# [Quoted passage]
--

Michael Decker: T+1 is coming. The SEC has a rule proposal out now. So we know it's officially in the works. Is it too early to start preparing for that? Is Tradeweb doing anything to prepare? When do you think we'll see all of this fully implemented?
Elisabeth Kirby: Well, I always say for any of these things, and I'm hearkening back to even 15c2-11, it's never too early for anybody to start preparing or at least thinking about it. We have started thinking about it. And the market in general has sort of been through this before, in the T+3 to T+2 transition. There is work to be done on the Tradeweb platform. There is work to be done from our participants, from a trading perspective, as well as from an operational perspective. So I think this is one of these things that I think ultimately, it will get done. It might be a little bit painful along the way, but I think everyone will ultimately get to where we need to be to make that transition happen.
Michael Decker: And finally, what are the biggest risks your business is facing and what are your biggest concerns for the fixed income markets generally?

--

# [Provided material]

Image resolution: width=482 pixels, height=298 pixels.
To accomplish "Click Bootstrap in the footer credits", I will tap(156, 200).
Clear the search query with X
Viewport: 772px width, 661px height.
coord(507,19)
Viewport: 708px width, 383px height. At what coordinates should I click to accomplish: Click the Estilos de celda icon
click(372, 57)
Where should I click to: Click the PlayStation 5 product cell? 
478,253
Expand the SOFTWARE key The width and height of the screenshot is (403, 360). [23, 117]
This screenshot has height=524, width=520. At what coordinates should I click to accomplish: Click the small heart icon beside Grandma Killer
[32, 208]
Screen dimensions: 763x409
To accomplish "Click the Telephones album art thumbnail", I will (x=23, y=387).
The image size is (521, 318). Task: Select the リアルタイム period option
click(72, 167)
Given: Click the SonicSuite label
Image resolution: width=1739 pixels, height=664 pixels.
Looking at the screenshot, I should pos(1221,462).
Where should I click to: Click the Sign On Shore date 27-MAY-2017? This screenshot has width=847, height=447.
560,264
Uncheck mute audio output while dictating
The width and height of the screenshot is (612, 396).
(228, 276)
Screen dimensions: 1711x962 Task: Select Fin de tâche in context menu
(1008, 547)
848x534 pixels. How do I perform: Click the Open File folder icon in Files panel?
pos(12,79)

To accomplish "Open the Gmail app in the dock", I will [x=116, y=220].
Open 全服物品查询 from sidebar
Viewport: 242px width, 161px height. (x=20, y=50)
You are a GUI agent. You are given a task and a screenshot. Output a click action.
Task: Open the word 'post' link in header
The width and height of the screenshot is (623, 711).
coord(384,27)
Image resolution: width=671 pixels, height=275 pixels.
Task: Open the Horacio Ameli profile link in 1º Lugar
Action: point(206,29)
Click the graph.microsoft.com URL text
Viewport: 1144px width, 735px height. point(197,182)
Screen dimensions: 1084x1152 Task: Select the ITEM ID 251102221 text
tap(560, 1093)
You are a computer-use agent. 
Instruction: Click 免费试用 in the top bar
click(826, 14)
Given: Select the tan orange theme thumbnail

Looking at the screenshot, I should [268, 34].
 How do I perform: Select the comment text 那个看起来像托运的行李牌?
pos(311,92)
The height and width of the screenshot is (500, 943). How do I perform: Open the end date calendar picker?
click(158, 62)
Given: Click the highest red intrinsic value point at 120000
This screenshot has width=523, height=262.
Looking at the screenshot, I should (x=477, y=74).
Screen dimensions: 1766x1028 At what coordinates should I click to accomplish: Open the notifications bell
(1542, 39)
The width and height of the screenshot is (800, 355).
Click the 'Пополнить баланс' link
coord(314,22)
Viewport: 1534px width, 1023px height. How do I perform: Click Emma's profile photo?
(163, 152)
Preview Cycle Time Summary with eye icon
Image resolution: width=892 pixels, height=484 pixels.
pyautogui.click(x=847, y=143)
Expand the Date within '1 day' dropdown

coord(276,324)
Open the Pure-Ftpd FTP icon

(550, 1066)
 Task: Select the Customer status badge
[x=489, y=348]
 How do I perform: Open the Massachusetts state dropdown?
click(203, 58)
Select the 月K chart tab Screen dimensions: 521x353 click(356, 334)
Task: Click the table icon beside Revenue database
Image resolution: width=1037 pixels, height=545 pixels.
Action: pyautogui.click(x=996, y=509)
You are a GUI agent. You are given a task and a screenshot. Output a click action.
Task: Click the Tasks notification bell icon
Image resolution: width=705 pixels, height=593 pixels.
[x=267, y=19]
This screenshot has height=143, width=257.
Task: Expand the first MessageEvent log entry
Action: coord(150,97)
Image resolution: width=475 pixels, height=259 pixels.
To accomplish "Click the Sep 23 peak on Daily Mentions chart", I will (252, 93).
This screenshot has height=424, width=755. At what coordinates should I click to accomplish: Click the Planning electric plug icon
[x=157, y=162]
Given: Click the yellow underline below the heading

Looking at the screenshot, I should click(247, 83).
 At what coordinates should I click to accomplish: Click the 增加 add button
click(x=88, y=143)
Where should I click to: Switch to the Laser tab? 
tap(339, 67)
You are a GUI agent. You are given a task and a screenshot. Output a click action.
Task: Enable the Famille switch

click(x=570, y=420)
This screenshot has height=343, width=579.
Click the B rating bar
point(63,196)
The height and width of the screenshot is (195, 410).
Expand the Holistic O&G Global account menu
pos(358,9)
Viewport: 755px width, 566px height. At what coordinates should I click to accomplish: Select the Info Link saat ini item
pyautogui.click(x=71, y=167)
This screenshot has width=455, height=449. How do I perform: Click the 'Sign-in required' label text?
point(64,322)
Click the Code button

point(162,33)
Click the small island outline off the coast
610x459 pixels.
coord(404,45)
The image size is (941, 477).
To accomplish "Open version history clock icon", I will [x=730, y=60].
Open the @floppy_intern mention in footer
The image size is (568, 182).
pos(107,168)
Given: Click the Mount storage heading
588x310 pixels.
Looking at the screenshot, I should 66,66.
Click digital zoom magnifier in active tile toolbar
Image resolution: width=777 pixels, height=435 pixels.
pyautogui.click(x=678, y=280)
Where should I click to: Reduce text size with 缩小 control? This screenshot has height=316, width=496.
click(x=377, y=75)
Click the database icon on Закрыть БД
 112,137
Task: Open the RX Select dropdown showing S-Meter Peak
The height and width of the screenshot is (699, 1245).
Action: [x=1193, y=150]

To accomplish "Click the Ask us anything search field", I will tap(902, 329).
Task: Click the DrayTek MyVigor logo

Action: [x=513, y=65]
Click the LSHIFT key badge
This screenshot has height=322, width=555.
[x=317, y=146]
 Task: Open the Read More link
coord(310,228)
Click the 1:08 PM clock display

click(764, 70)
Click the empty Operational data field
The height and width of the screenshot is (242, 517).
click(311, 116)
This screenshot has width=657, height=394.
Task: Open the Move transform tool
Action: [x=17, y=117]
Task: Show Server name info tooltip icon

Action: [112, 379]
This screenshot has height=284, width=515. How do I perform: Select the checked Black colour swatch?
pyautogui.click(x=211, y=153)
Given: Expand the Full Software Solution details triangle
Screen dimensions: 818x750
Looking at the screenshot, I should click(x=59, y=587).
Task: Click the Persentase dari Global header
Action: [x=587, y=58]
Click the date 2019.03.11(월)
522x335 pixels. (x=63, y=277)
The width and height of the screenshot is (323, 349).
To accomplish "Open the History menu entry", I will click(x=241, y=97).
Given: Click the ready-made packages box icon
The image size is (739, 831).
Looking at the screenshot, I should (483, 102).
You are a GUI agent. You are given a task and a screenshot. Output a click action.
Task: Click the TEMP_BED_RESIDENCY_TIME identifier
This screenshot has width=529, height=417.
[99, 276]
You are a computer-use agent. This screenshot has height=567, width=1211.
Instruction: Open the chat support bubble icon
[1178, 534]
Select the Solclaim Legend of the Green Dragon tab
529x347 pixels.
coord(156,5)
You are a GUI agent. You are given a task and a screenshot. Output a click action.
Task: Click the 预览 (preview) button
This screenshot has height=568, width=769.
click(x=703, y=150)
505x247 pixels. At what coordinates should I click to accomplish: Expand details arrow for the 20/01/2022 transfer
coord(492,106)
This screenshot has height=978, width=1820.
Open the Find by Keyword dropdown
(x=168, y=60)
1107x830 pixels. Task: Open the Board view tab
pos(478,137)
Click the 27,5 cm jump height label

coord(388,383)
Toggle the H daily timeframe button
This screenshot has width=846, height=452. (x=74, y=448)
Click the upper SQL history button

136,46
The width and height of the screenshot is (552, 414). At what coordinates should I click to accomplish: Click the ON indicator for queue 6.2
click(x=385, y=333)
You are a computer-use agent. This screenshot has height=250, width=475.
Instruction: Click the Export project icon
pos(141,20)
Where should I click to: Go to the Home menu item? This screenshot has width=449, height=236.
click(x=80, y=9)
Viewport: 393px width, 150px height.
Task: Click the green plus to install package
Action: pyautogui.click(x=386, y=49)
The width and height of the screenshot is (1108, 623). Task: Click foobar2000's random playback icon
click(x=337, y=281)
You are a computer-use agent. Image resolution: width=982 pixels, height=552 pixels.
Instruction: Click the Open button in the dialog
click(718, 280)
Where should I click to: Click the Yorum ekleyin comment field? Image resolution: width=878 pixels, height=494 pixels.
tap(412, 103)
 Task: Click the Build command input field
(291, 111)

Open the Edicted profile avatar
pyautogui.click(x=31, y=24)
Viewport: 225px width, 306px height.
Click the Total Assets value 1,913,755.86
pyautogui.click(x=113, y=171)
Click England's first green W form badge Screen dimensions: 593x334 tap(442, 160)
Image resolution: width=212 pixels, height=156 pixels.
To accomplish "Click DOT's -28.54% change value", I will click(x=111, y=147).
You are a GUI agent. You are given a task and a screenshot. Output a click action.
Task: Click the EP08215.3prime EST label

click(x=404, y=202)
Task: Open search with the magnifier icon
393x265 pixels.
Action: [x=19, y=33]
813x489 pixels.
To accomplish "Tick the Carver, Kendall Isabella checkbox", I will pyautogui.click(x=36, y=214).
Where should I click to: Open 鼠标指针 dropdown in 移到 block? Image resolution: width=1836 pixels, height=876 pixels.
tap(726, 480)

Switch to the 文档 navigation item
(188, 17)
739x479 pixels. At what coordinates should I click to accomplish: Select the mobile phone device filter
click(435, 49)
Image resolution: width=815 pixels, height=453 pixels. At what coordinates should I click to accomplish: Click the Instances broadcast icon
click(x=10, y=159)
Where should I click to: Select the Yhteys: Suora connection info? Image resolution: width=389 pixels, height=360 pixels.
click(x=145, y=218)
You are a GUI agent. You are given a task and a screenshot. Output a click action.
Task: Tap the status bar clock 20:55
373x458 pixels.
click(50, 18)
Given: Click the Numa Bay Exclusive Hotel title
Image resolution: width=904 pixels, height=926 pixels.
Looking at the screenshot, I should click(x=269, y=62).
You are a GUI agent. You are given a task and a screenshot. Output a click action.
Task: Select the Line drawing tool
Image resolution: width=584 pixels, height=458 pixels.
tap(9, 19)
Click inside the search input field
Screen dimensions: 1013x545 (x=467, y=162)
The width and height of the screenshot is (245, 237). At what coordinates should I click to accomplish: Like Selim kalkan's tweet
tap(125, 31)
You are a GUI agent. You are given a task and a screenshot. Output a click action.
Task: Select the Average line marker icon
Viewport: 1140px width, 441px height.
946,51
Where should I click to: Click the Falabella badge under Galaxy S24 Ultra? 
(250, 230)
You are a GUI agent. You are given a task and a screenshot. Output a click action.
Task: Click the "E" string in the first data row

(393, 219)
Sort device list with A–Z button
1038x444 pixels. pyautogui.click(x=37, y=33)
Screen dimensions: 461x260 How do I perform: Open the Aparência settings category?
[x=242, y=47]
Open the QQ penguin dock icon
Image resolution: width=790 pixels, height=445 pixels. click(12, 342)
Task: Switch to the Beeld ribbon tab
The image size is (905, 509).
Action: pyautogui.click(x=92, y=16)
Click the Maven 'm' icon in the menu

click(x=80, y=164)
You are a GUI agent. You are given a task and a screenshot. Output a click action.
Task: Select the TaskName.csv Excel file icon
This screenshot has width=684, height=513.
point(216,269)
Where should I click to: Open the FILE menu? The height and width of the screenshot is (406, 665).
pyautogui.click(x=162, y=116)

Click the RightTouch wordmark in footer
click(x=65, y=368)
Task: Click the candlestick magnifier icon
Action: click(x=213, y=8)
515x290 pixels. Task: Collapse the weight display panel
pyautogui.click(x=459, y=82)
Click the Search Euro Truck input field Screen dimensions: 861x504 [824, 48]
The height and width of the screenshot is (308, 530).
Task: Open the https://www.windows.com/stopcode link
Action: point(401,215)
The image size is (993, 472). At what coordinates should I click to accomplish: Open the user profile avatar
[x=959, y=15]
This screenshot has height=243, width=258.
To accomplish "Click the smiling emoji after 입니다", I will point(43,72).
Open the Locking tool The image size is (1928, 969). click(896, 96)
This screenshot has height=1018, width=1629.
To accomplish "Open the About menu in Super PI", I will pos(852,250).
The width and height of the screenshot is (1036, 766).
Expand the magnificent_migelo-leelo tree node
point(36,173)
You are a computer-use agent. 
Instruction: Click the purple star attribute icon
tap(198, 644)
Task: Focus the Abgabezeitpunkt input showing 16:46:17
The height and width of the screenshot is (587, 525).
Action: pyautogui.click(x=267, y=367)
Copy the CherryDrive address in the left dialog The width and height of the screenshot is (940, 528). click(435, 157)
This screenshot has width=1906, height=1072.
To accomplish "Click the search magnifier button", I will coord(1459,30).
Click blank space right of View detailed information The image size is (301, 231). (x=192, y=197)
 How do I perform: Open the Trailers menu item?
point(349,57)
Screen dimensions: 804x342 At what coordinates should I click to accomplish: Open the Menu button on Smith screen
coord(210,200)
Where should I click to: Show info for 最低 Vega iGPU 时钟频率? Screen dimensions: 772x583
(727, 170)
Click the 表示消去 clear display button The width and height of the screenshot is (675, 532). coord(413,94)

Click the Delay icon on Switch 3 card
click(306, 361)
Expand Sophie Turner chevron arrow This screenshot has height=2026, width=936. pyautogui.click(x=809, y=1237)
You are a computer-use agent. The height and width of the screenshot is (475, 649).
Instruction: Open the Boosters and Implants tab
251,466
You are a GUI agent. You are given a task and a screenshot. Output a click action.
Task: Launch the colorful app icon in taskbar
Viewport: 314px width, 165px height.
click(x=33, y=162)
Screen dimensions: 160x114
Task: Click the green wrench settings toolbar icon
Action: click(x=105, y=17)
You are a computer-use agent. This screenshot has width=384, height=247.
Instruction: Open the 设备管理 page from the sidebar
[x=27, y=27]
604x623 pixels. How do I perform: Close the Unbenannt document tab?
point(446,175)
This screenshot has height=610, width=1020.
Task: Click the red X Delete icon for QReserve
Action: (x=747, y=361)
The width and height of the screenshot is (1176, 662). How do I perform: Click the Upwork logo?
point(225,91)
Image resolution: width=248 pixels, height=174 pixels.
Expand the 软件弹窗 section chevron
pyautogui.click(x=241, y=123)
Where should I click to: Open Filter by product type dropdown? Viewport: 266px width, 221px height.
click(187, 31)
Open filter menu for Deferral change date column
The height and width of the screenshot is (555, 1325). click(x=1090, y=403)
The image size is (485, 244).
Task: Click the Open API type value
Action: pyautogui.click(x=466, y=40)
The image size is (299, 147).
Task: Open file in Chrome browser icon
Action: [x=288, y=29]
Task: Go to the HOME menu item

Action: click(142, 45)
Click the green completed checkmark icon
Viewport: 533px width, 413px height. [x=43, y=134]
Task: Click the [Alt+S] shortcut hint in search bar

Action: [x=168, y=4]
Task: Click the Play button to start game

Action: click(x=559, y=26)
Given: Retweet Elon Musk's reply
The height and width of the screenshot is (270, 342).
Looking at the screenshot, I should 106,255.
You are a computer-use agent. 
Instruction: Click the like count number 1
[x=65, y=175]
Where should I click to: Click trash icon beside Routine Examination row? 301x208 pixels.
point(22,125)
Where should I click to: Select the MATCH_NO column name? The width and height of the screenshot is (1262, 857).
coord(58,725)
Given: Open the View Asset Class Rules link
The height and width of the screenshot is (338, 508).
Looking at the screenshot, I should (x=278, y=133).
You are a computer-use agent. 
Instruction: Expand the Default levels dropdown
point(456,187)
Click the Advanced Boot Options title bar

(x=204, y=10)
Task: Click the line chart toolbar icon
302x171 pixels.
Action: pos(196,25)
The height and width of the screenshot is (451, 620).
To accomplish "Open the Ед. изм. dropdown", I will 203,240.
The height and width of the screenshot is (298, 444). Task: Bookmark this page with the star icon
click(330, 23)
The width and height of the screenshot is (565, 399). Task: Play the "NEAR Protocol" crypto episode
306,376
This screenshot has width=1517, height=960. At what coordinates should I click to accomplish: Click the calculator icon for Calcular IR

--

# [Required action 1]
Summarize the interview excerpt in two sentences.
# [Required action 2]
Duplicate the stretch of the interview excerpt from "Michael Decker: And" through "income markets generally?".

# [Expected answer 1]
Michael Decker notes that T+1 is coming under an SEC rule proposal and asks Elisabeth Kirby whether it is too early to prepare and what Tradeweb is doing. Kirby says it is never too early, that Tradeweb has started thinking about it and that both the platform and participants have work to do, and that although the change may be painful, it will ultimately get done.

# [Expected answer 2]
Michael Decker: And finally, what are the biggest risks your business is facing and what are your biggest concerns for the fixed income markets generally?